*WHAT YOU ARE ASKED TO DO*: In each of the entries below, switch "screenshot" to "screen capture" and keep every other word as it is. Leave the pictures out of your version.

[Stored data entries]
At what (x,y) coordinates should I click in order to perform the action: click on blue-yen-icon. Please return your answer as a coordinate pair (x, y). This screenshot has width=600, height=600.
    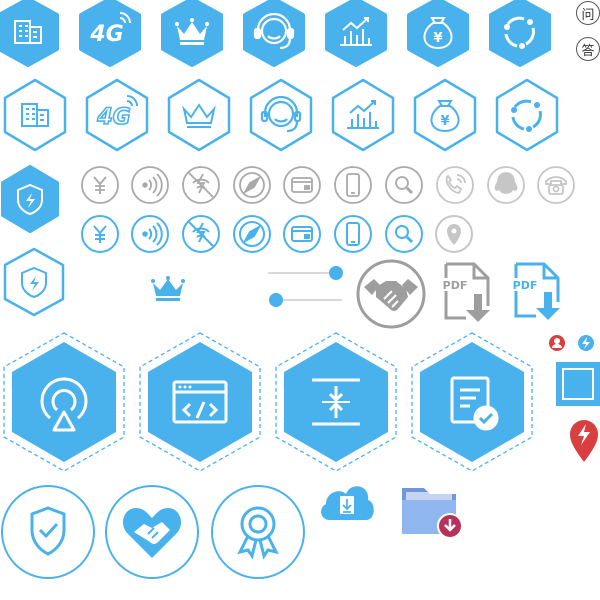
    Looking at the image, I should click on (100, 234).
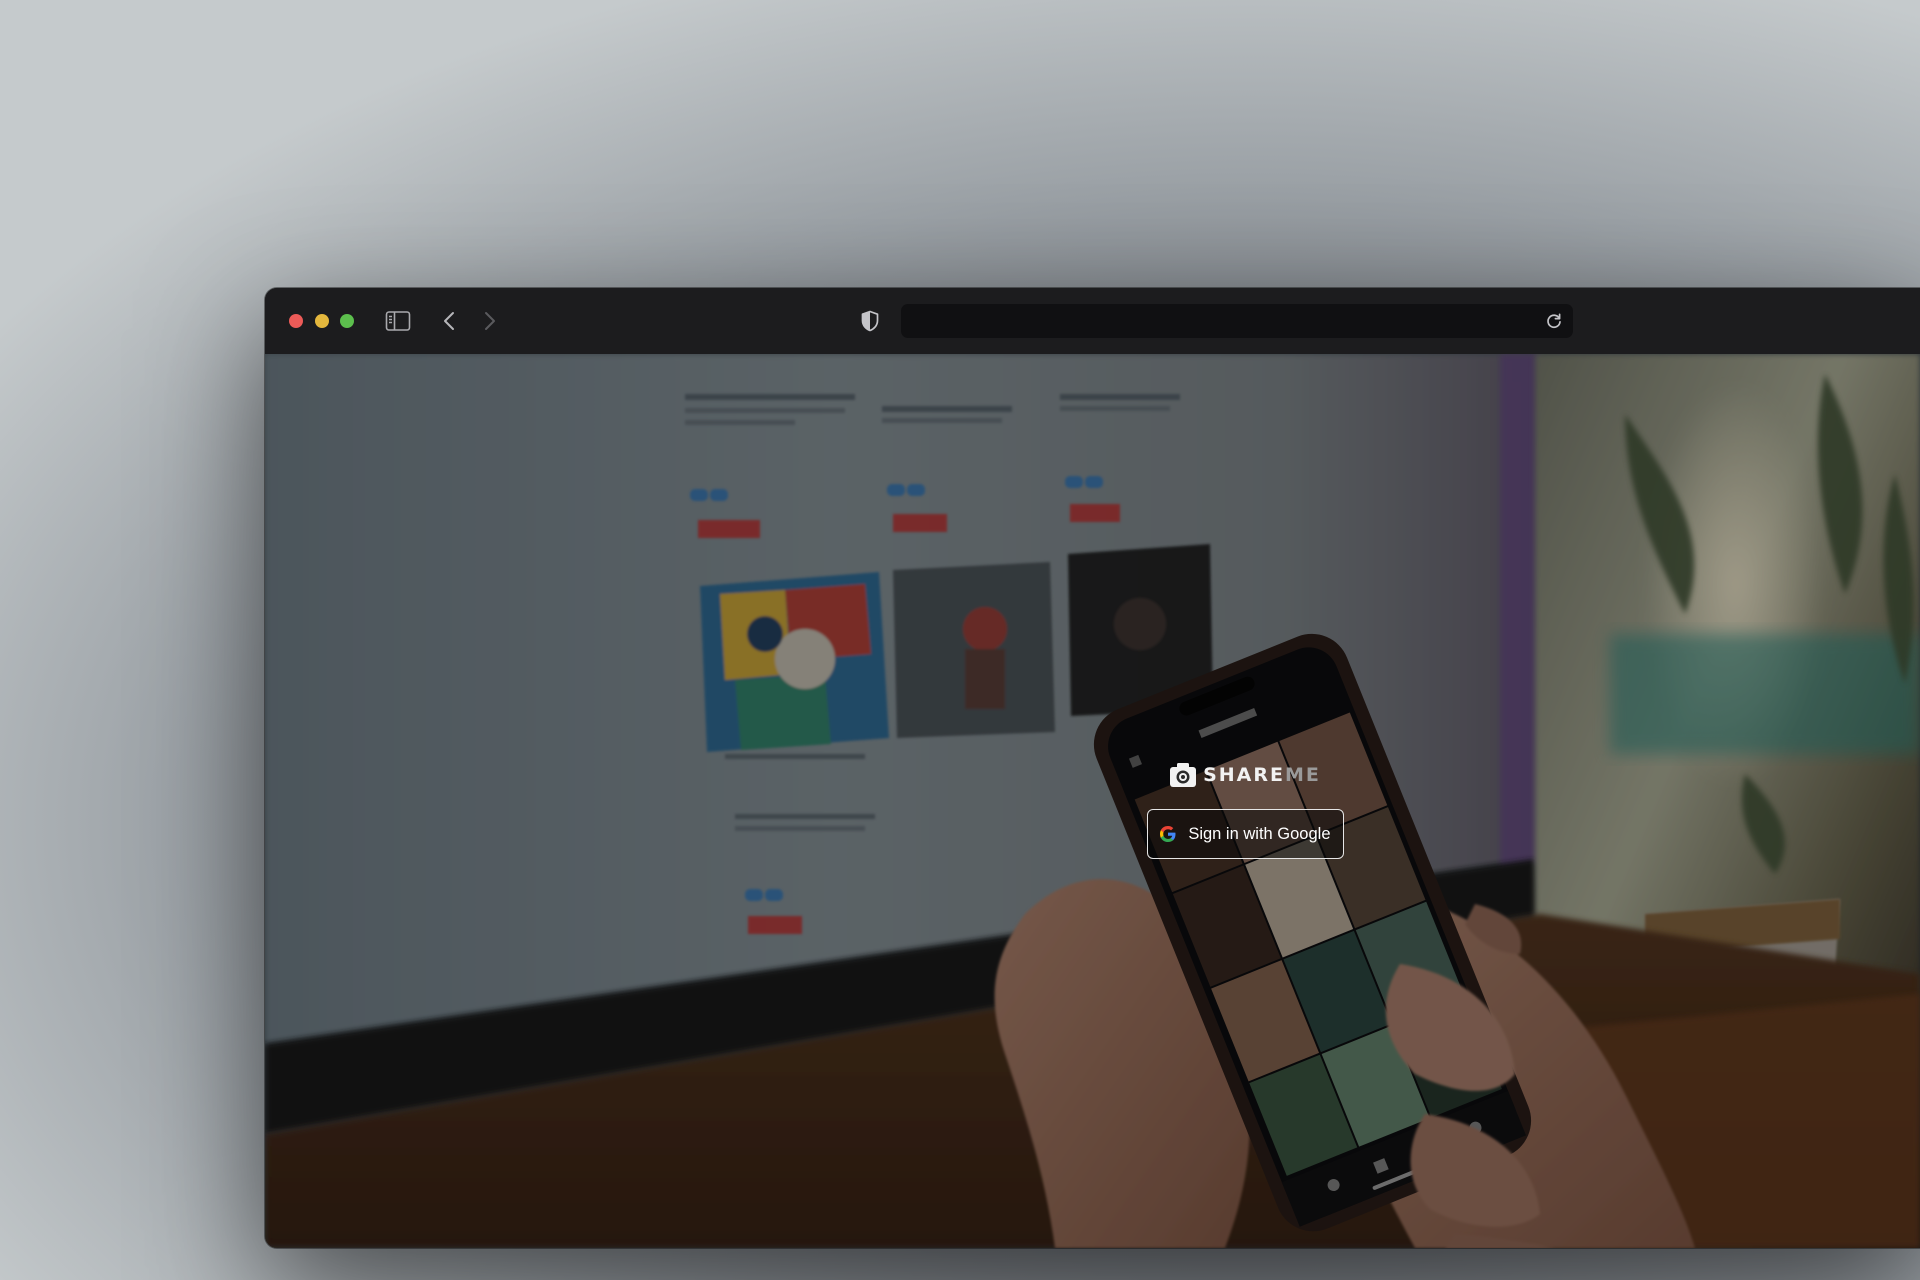  I want to click on close-window-button, so click(296, 321).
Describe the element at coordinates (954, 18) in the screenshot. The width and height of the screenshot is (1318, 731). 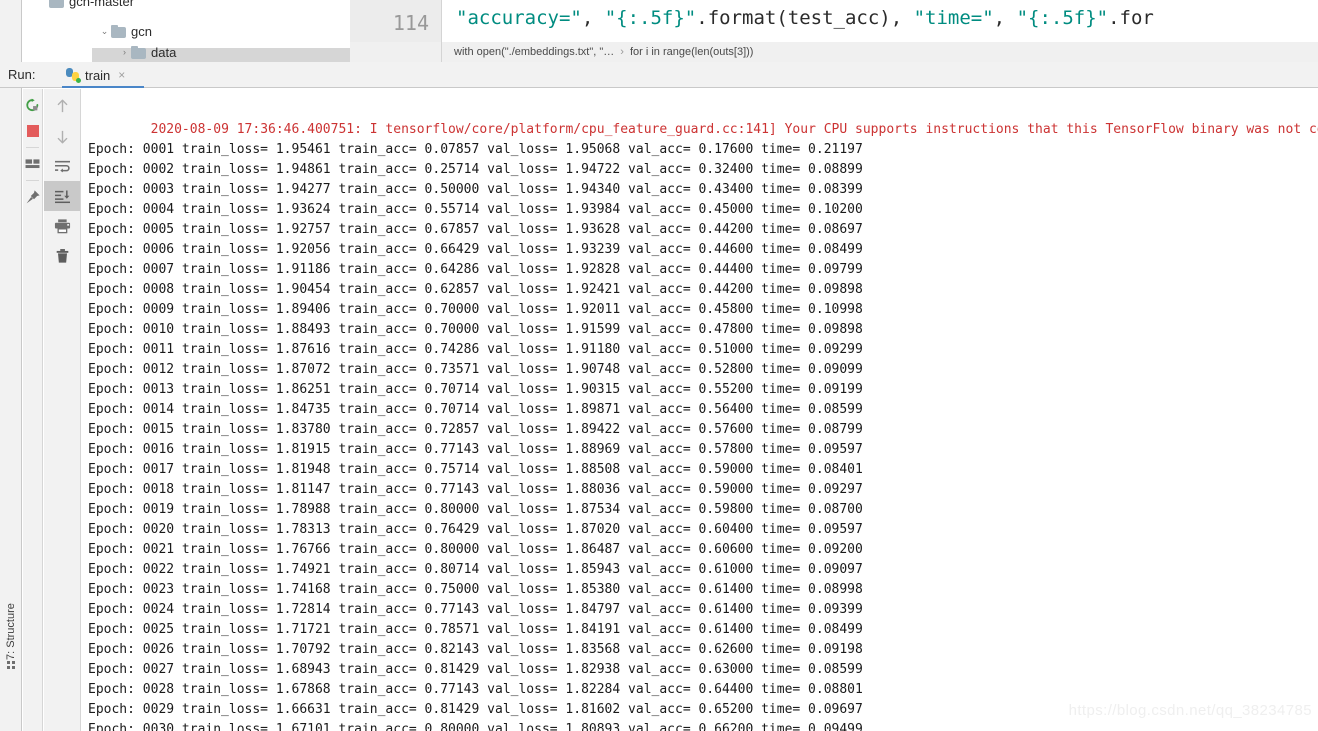
I see `code-string-time: "time="` at that location.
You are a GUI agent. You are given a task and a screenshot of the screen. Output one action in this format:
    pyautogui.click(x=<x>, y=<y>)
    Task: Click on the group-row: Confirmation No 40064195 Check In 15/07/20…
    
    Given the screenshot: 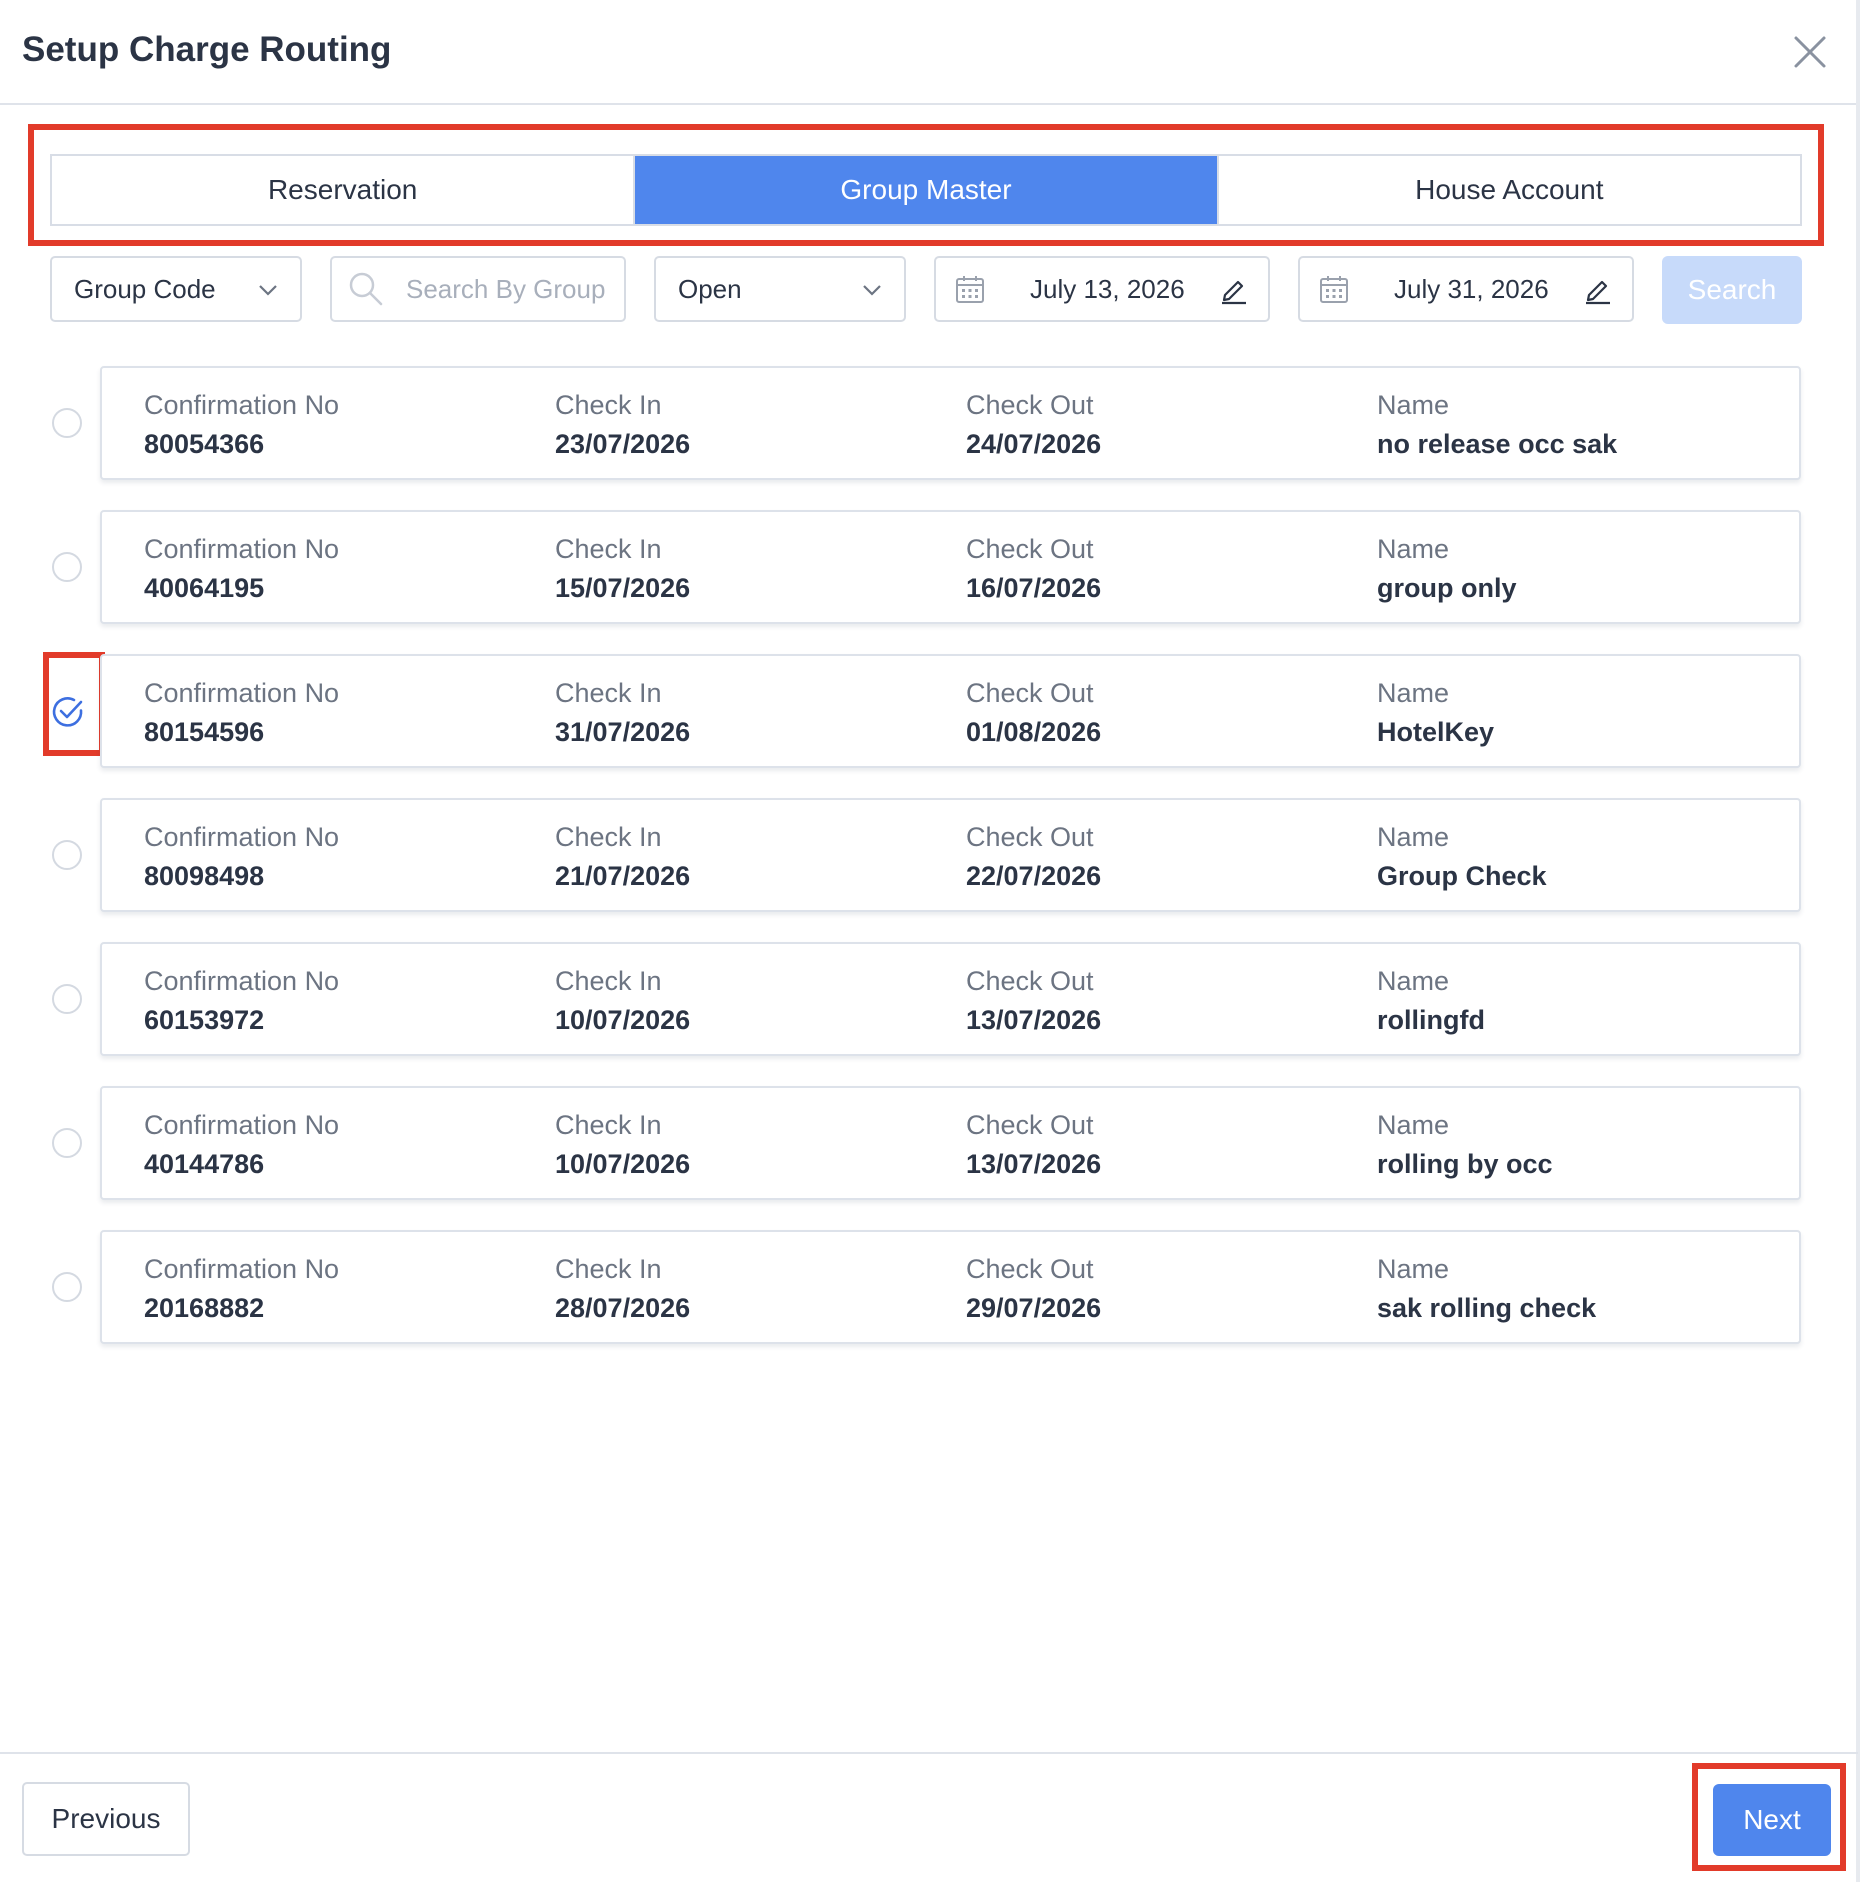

*PROBLEM SOLUTION*:
At what (x,y) coordinates should I click in order to perform the action: click on blue-yen-icon. Please return your answer as a coordinate pair (x, y). This screen capture has width=600, height=600.
    Looking at the image, I should click on (100, 234).
  I want to click on close-window-button, so click(296, 321).
Describe the element at coordinates (954, 18) in the screen capture. The width and height of the screen capture is (1318, 731). 
I see `code-string-time: "time="` at that location.
You are a GUI agent. You are given a task and a screen capture of the screen. Output one action in this format:
    pyautogui.click(x=<x>, y=<y>)
    Task: Click on the group-row: Confirmation No 40064195 Check In 15/07/20…
    
    Given the screen capture: 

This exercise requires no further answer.